Check every line of the data below for the string "first", and copy the ones that hold it.
───
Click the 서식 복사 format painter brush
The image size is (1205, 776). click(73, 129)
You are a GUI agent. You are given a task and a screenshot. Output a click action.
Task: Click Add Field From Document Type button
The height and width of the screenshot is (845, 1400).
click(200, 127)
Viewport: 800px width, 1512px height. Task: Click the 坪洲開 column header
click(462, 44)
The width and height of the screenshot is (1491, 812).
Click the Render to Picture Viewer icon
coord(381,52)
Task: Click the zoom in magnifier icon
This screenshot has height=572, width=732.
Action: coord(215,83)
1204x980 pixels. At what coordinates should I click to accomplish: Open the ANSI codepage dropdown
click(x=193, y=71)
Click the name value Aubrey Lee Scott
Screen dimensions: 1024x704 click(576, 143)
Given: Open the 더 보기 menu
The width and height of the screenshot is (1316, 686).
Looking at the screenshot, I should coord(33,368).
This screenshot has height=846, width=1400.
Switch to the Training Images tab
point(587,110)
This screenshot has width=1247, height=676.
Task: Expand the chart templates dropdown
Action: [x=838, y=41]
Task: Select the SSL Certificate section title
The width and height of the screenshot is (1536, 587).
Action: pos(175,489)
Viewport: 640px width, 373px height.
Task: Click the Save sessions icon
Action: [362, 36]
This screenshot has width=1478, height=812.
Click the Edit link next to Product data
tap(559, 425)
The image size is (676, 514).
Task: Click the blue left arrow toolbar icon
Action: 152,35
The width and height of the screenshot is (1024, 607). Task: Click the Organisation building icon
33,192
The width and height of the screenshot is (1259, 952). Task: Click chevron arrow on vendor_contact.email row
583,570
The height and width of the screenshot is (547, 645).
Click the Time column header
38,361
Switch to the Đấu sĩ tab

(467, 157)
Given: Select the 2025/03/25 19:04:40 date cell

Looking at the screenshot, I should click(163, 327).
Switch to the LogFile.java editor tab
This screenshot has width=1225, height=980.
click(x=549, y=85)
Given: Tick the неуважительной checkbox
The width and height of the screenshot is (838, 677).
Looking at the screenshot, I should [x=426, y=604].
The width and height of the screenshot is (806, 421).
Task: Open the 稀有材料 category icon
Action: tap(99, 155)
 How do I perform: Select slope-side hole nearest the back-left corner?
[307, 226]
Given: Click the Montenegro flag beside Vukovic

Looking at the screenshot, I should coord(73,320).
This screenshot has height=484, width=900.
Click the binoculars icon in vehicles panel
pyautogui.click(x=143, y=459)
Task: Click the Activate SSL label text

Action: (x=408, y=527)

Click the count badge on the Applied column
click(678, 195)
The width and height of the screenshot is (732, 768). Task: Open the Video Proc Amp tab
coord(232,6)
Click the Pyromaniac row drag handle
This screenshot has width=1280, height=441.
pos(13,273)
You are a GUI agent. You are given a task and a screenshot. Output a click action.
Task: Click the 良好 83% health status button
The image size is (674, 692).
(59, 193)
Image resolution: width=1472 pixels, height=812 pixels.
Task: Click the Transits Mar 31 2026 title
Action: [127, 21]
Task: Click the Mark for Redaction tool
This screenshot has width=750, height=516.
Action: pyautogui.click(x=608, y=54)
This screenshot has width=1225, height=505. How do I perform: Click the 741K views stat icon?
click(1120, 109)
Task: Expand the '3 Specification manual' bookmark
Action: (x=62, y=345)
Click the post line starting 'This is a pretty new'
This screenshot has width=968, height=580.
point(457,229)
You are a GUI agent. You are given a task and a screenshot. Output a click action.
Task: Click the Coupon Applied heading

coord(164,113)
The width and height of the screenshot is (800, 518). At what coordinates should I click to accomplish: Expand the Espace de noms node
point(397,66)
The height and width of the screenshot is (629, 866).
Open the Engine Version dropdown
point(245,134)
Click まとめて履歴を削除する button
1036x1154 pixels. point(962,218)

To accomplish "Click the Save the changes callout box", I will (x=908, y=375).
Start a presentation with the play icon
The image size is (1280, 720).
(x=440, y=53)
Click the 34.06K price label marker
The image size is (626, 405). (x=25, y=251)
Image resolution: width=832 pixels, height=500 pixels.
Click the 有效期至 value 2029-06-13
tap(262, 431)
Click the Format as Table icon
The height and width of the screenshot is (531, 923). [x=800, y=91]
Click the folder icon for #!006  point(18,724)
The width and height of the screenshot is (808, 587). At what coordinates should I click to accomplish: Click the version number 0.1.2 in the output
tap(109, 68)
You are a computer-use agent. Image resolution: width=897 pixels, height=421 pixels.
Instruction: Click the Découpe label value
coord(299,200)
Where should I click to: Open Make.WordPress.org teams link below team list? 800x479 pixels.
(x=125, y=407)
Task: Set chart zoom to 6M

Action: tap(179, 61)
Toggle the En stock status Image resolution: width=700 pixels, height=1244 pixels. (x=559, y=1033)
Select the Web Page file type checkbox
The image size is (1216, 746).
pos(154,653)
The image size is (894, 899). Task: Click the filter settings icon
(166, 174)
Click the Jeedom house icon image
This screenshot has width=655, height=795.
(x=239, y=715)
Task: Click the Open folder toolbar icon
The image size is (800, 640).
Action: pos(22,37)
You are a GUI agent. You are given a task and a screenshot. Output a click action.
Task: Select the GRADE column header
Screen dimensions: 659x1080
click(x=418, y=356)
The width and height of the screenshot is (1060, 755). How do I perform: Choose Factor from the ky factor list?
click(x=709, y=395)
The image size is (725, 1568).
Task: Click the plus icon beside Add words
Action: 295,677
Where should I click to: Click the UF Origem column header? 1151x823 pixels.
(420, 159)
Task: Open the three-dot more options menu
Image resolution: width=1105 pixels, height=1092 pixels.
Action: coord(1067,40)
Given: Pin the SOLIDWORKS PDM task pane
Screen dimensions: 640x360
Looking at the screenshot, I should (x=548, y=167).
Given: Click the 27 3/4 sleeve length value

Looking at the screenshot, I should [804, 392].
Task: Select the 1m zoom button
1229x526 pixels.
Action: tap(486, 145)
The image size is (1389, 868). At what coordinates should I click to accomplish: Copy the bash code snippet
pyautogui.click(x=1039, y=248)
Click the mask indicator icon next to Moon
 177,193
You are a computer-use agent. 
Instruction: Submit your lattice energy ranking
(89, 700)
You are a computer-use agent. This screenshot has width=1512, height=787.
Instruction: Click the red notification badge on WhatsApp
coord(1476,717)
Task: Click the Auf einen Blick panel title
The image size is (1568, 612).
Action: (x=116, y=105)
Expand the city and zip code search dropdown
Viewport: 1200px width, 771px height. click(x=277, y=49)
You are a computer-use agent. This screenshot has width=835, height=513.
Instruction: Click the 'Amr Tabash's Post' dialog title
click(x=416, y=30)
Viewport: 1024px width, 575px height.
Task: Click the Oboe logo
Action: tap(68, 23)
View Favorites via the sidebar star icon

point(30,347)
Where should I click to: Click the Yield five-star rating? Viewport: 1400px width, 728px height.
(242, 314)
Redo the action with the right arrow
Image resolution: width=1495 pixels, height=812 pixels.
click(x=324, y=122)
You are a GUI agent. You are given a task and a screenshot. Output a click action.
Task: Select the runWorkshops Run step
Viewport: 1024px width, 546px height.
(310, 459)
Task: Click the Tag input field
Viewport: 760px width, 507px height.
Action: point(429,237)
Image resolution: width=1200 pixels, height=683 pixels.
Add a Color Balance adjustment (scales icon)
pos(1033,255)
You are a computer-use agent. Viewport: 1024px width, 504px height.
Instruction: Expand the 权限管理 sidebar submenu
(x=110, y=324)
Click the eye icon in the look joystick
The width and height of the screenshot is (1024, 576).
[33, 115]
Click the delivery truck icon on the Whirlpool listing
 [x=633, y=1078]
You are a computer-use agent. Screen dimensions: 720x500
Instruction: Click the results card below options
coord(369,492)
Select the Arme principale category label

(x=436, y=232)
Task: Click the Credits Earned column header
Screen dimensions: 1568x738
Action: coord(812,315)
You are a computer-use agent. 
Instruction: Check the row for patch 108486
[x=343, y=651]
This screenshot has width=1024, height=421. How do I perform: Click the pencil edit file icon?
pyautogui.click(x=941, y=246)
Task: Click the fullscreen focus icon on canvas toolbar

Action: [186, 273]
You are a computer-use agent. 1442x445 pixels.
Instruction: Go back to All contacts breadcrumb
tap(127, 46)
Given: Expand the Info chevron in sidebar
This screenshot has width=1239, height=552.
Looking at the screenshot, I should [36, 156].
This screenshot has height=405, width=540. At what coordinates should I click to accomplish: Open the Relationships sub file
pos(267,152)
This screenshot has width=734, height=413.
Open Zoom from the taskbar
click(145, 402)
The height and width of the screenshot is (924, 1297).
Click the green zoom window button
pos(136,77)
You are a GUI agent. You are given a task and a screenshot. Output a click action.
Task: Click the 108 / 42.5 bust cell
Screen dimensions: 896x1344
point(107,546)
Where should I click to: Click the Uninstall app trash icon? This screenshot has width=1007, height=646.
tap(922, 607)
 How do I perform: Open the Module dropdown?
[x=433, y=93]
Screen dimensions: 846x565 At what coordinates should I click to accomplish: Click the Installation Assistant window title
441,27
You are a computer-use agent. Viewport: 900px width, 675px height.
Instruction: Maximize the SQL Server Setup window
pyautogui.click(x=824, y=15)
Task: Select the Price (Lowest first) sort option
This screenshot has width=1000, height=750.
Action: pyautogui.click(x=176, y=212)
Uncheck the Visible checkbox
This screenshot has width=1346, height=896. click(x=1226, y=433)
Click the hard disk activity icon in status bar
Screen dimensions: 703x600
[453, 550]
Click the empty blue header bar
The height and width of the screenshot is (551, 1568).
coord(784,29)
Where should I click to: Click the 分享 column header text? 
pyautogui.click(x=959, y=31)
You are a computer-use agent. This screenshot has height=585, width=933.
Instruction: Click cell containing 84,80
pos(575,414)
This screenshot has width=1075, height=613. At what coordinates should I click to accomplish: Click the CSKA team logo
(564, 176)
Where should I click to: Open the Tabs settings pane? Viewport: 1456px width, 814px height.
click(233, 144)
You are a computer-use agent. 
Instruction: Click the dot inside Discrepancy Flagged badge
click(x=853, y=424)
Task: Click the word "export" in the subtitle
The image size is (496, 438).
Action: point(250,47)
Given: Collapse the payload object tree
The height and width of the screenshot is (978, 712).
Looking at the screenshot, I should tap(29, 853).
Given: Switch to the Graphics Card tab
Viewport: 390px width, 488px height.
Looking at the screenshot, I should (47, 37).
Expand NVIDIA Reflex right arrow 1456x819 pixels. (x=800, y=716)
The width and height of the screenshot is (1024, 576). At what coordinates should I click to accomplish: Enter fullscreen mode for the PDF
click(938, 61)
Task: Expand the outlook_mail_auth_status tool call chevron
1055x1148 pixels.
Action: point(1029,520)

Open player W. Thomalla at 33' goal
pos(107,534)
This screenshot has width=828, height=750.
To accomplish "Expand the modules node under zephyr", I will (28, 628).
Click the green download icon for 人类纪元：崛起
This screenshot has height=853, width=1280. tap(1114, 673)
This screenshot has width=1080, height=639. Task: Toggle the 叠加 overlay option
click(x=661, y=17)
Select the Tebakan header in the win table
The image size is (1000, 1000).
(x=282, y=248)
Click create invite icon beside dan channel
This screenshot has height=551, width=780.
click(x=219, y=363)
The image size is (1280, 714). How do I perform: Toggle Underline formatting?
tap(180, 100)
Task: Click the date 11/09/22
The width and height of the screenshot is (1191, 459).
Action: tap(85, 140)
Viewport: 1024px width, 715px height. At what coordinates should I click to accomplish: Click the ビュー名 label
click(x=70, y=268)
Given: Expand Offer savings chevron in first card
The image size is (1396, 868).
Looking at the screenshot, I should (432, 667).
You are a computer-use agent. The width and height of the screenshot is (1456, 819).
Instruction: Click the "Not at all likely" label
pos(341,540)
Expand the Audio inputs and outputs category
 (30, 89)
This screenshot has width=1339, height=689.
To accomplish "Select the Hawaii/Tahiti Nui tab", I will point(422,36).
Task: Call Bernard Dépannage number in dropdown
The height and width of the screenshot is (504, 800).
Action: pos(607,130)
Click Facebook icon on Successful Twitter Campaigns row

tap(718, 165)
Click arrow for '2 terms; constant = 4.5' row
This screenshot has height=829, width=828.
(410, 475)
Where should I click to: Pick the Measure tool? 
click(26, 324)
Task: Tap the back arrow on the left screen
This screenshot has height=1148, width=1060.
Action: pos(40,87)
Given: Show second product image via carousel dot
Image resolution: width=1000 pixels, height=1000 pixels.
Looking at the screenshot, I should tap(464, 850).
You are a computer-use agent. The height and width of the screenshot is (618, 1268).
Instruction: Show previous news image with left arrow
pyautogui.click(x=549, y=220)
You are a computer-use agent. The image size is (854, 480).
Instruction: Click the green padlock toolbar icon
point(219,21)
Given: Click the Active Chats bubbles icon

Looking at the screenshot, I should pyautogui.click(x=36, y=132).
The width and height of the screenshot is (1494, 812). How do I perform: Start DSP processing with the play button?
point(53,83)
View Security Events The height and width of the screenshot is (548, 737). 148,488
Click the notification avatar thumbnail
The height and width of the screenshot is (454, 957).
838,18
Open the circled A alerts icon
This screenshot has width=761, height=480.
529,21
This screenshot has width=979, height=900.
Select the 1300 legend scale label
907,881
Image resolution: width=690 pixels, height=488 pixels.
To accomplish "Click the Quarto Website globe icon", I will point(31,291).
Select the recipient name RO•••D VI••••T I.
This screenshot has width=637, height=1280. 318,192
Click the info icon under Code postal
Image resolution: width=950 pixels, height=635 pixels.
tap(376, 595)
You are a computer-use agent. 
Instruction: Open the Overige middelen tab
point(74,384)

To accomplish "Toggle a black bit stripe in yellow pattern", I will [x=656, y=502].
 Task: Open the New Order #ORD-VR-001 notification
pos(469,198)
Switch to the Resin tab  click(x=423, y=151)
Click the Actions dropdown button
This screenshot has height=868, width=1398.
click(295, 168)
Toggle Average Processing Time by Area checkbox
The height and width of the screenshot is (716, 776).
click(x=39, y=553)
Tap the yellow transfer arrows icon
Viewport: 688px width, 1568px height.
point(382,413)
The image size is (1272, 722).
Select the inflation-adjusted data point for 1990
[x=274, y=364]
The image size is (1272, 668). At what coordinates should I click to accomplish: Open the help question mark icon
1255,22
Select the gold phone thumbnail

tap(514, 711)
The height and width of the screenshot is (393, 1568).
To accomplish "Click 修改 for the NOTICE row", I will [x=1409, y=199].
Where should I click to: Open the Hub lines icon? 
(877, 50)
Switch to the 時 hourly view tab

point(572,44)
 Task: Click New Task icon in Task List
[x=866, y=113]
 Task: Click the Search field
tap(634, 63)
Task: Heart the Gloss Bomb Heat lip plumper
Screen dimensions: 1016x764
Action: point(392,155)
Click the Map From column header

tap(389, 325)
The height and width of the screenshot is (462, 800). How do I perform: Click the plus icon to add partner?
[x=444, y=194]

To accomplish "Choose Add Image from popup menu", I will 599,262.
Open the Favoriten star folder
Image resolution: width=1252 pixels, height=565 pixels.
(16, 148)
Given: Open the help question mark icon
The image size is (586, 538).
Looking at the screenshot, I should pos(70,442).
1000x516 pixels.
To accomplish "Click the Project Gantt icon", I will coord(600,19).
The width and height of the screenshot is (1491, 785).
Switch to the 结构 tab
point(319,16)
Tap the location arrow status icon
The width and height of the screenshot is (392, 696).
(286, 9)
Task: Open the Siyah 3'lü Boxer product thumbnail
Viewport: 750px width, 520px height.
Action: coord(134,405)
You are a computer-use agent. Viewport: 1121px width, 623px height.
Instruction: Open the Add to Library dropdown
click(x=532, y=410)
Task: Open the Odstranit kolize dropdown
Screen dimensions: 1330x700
───
SOLUTION:
Task: Select the Price (Lowest first) sort option
Given: Expand Offer savings chevron in first card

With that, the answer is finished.